A clear-eyed look at CPE, IGT, and provider tax programs—and how to protect your agency’s budget now.
There’s no siren when a funding stream disappears. No alarm sounds when CMS quietly redefines which costs are reimbursable under Medicaid. But if you’re relying on Medicaid supplemental payments, whether through CPE, IGT, or provider tax, you need to know what recent legislation means for your agency’s budget and future.
A Small Slice of the Medicaid Pie, But a Big Impact
On July 4, 2025, the One Big Beautiful Bill Act (OBBBA) was signed into law, introducing sweeping changes to tax, energy, and entitlement policy. One major provision is a $1 trillion cut to Medicaid over the next decade, driven by new eligibility restrictions, work requirements for enrollees, and limits on Medicaid financing plans, also known as supplemental payment programs. These cuts raise concern for EMS providers in more than 30 states who rely on supplemental payments for critical revenue. While some impacts are obvious, others will vary depending on the type of program in use within each state.
At Digitech, we’ve seen the confusion firsthand. EMS leaders across the country are trying to make sense of the patchwork of Medicaid supplemental payment programs in play. And we get it. The alphabet soup is dense, and the funding rules vary by state. But understanding how these programs work is important, especially now. EMS receives just a fraction of what hospitals take in through supplemental payments — less than $500 million annually, by our estimates (as no aggregated numbers exist for EMS), compared to $94 billion for hospitals in FY 2022.[1] The impact on EMS is outsized in relation to this small piece of the federal spending puzzle. For many overworked, chronically underfunded systems, these dollars aren’t extra. They’re critically important to the viability of EMS.
How State Dollars Unlock Federal EMS Funding
Despite their different names and acronyms, all EMS supplemental payment programs work in a similar way: they use state funds to pull down federal matching dollars. Because Medicaid is a joint state-federal program, for every dollar a state “spends,” the federal government provides a matching percentage—anywhere from 50% to 77%, depending on the state’s per capita income. (States with lower income levels get a higher federal match.[2]) This core funding structure is what makes supplemental payments possible and why changes to the rules at either level can directly impact EMS budgets.

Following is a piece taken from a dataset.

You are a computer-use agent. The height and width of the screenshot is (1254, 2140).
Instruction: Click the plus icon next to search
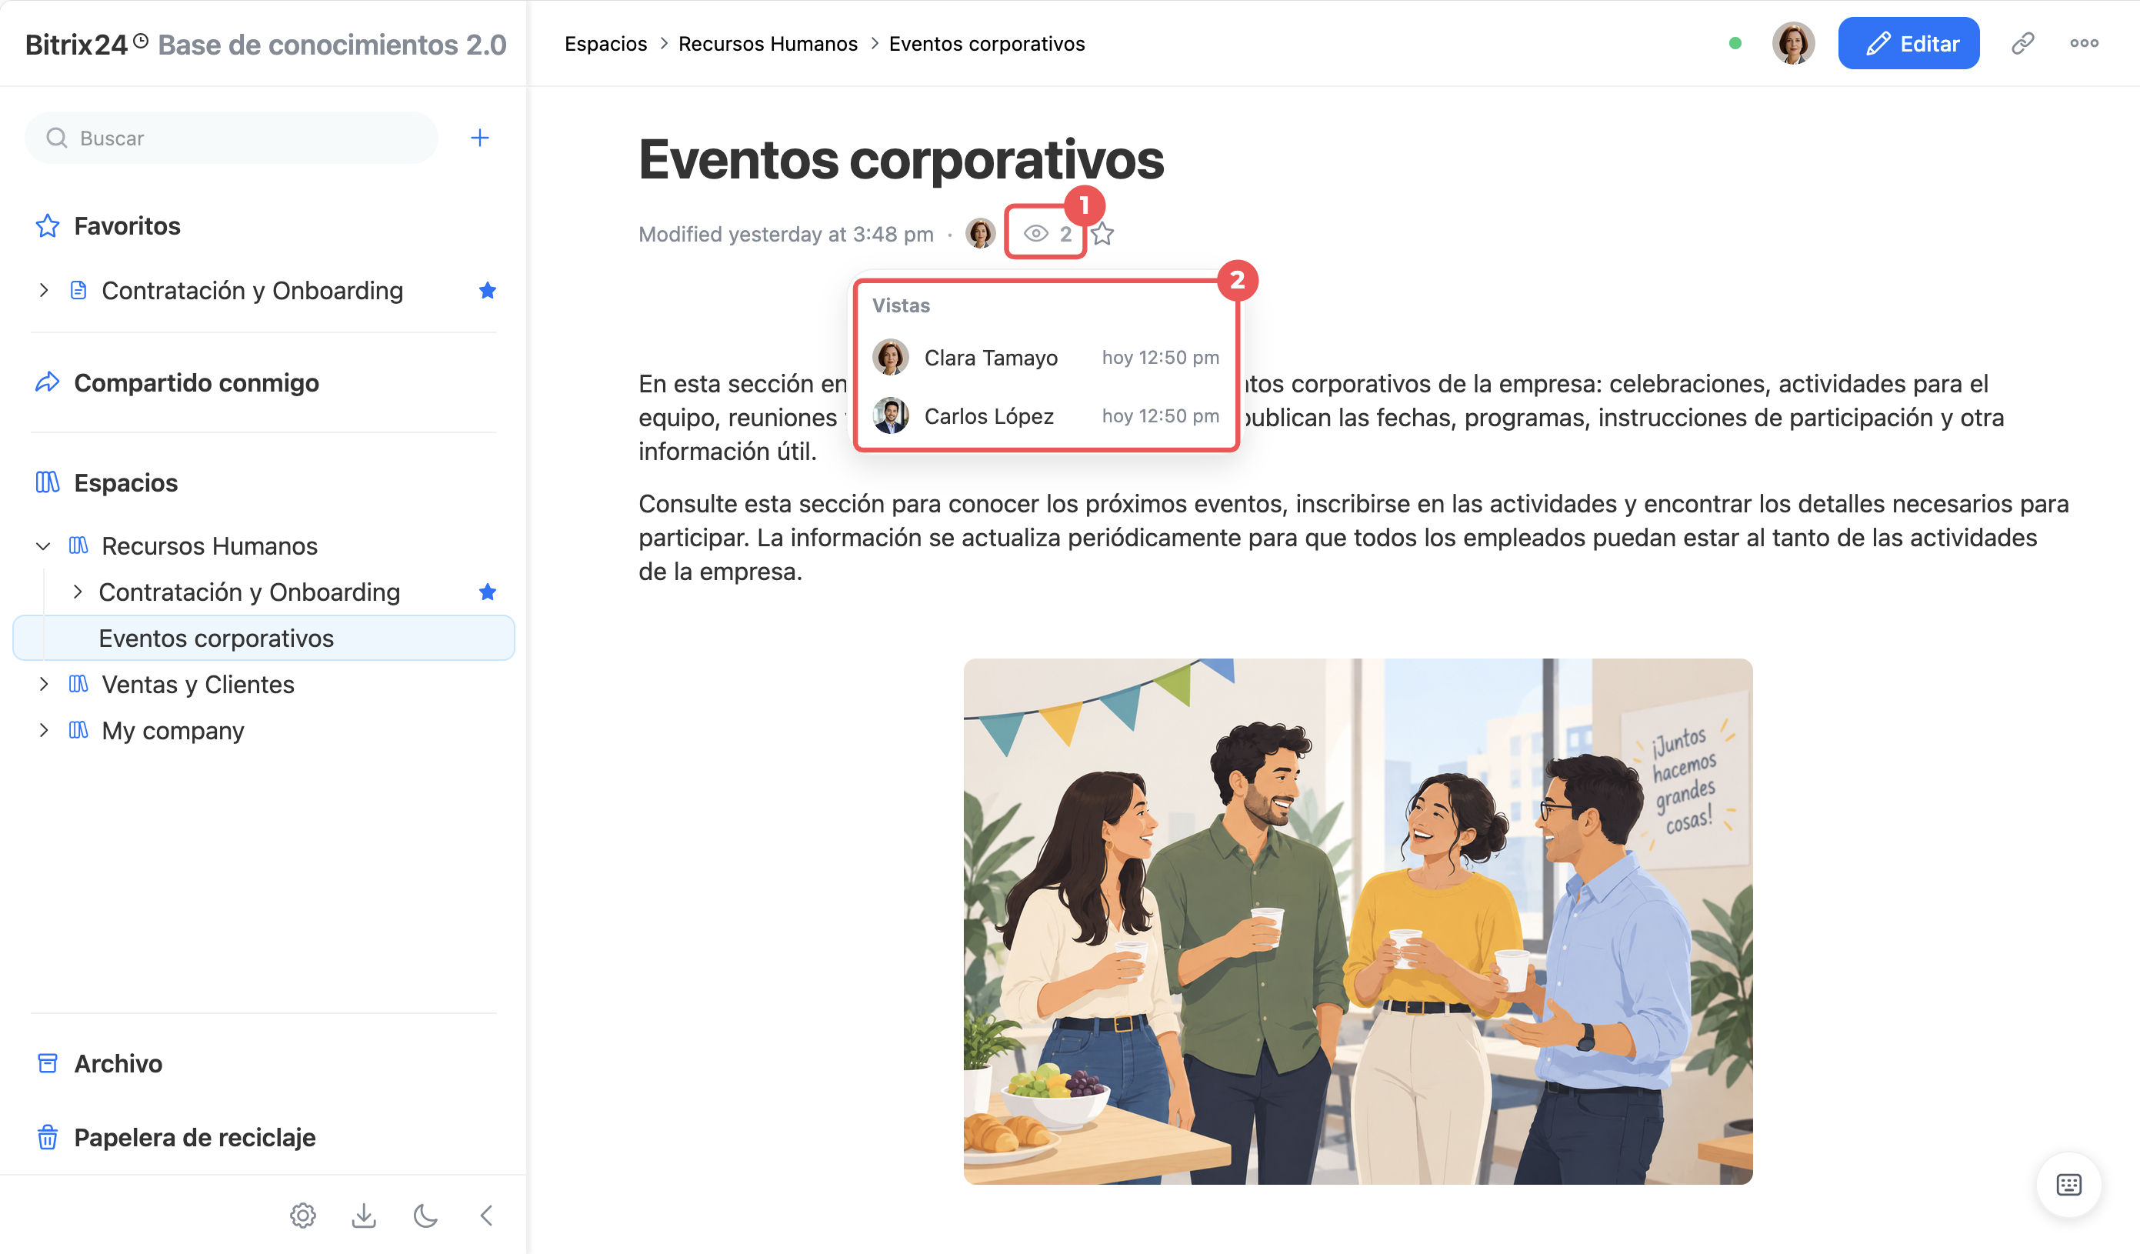click(480, 138)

The Common Thread in All EMS Supplemental Programs
Similarly, Medicaid programs are jointly administered by the federal and state governments. Any changes provider payments or covered services at the state level needs federal approval. The OBBBA brings some of the most significant shifts we’ve seen in Medicaid financing in decades, and that includes the supplemental payment programs many EMS providers have depended on for a decade or more. If your agency relies on these dollars to keep units staffed and ready, expect changes ahead.
Three Paths to Supplemental Medicaid Payment
Before we dive into the possible impact of restrictions or changes that the OBBBA may bring to Medicaid supplemental payments, it’s important to understand the three main types of these programs commonly used by EMS agencies:
- Certified Public Expenditure (CPE): Used by government agencies, this model allows providers to report the actual cost of delivering Medicaid-covered ambulance transports. As allowed through a State Plan Amendment approved by CMS, an eligible EMS entity may voluntarily certify public funds spent to support the cost of providing a Medicaid-covered service (e.g., ambulance transport). CPE programs can go by many names, including Ambulance Services Supplemental Payment Program (ASSPP), Emergency Service Transporter Supplemental Payment Program (ESPP), Ground Emergency Medical Transport (GEMT), Public Emergency Medical Transport (PEMT), amongst others.

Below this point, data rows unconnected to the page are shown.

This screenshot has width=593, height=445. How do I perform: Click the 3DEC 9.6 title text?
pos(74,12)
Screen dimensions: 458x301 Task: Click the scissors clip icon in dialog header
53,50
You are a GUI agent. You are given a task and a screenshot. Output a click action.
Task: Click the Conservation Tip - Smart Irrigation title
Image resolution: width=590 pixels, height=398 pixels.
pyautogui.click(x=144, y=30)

- Intergovernmental Transfer (IGT): In an IGT program, a local government entity (like a city or county EMS agency) transfers funds to the state Medicaid agency before a Medicaid payment is made. The state agency then uses this money to draw down federal match. The combined funds are returned to providers as supplemental payments. Each state makes its own decisions, within federal requirements, regarding how to finance its share of the Medicaid program. Generally speaking, these are often linked to State Directed Payments (SDPs) and used to support Medicaid Managed Care transports. The enhanced payments may be established at statewide average cost, Average Commercial Rate (ACR), or Medicare.
- Provider Assessment (Tax): Unlike CPE or IGT, this is a broad term for a program that funds State contributions toward Medicaid healthcare expenditures in order to secure matching federal funds. Provider taxes may benefit both governmental and private EMS agencies, depending on regulation and CMS approval. To qualify, the taxes must be broad-based and uniform – levied at the same rate across all providers in a class, and providers cannot be held harmless (direct/indirect guarantee that each provider will be repaid for the amount of taxes paid). There’s a federal “safe harbor” if the tax stays below 6% of net patient revenue; the indirect guarantee does not apply if the tax rate falls at or below the safe harbor limit.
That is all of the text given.